Building soil organic matter can be a long-term process, but the end does justify the process. Below are some of the ways to build organic matter:

  • Reduce or Eliminate Tillage
    Tillage increases erosion and speeds up the decomposition of organic matter. Decomposition is increased because tillage increases the aeration of the soil and creates an increase of microbial action.
  • Reduce Erosion
    Organic matter erodes when soil erodes. By preventing topsoil erosion, organic matter can also be saved.
  • Soil-Test and Fertilize Properly 
    Correct fertilization practices increase the growth of plants, and in turn increase root growth. Roots help to build and maintain organic matter, even when the top growth is being removed.
  • Cover Crops
    Cover crops can help to build and maintain organic matter (Funderburg).

Outlined below is an example of how to increase the amount of organic matter in one acre furrow slice of soil by 1 percent.
Depth of Soil = 6.7 inch
Mass of Soil = 2,000,000 lbs
Mass of Organic Matter Needed = (Mass of Soil)(Percentage of Organic Matter)
= (2,000,000lbs)(0.01)
= 20,000lb

Mass of Compost(cu yd) = 880 lbs/cu yard
Compost contains 50% organic matter
Mass of Compost Needed = 40,000lb

Compost Needed = Mass of Compost Needed/Mass of Compost(cu yd)
= (40 000lb)/(880lbs/cu yd)
= 45 cu yd/acre

1 cu yard = 324 sq ft at 1’’
45 cu yard = 14,580 sq ft at 1’’
43,560 sq ft = 1 acre

Therefore 45 cu yds covers 1/3 inches on 1 acre.
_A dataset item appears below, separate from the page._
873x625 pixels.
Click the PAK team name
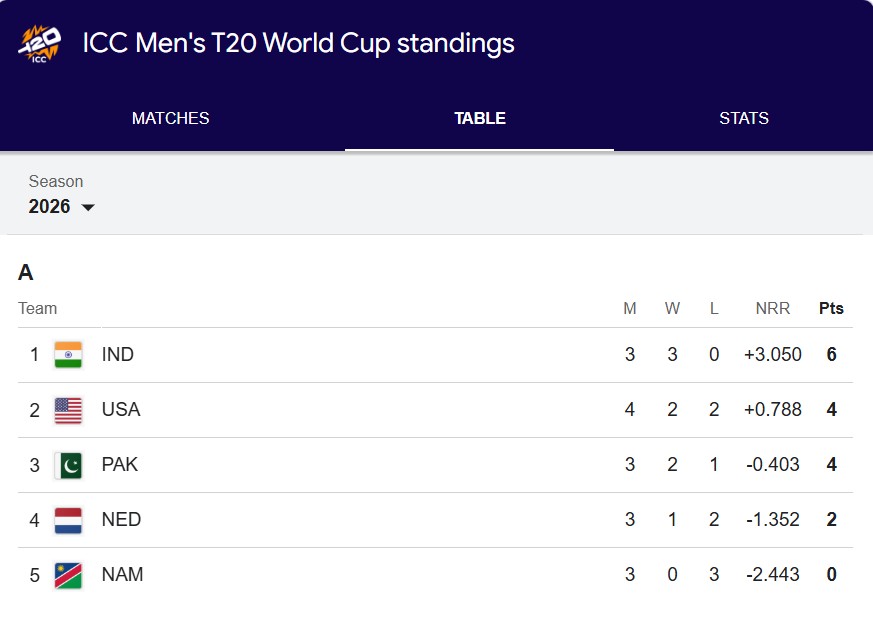click(120, 464)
Organic matter not only releases nutrients into the soil but it also provides water holding capacity, improved permeability and prevents erosion. Nitrogen, Phosphorus pentoxide and Sulfur are among the nutrients that are released into the soil. As well, organic matter can hold up to 90 percent of its weight in water, which it releases to the plants. Organic matter also causes soil to form aggregates, this results in an increase in water retention ability, erosion is also prevented.

There are many ways to maintain soil organic matter. A reduction in the use of tillage can significantly decrease the erosion and decomposition of organic matter. Reducing erosion in general also keeps organic matter available for longer. Proper fertilization increases the growth of plants and roots, which help to maintain organic matter. Also, cover crops and the addition of compost can help to maintain organic matter in the soil.

Organic matter is a necessary and vital aspect of having healthy and workable soil. A quality supply of organic matter is beneficial to crop and forage production.

Works Cited

Funderburg, Eddie. "What does Organic Matter do in Soil." The Samuel Roders Nobel Foundation (2012)Print.

Patriquin, David. "Water, Soil and Organic Matter: A Complex Relationship." Print.

Nitt, Andrew. "What is an "Acre Furrow Slice of Soil?"." PennState Turf (2010)Print.

Soil Health. "Soil Organic Matter." Gogama Screening ProjectWeb. 2012.

Sullivan, Preston. "Drought Resistant Soil." NCAT (2002)Print. Author Unknown. "Managing Soil Organic Matter the Key to Air and Water Quality." Soil Quality Institute.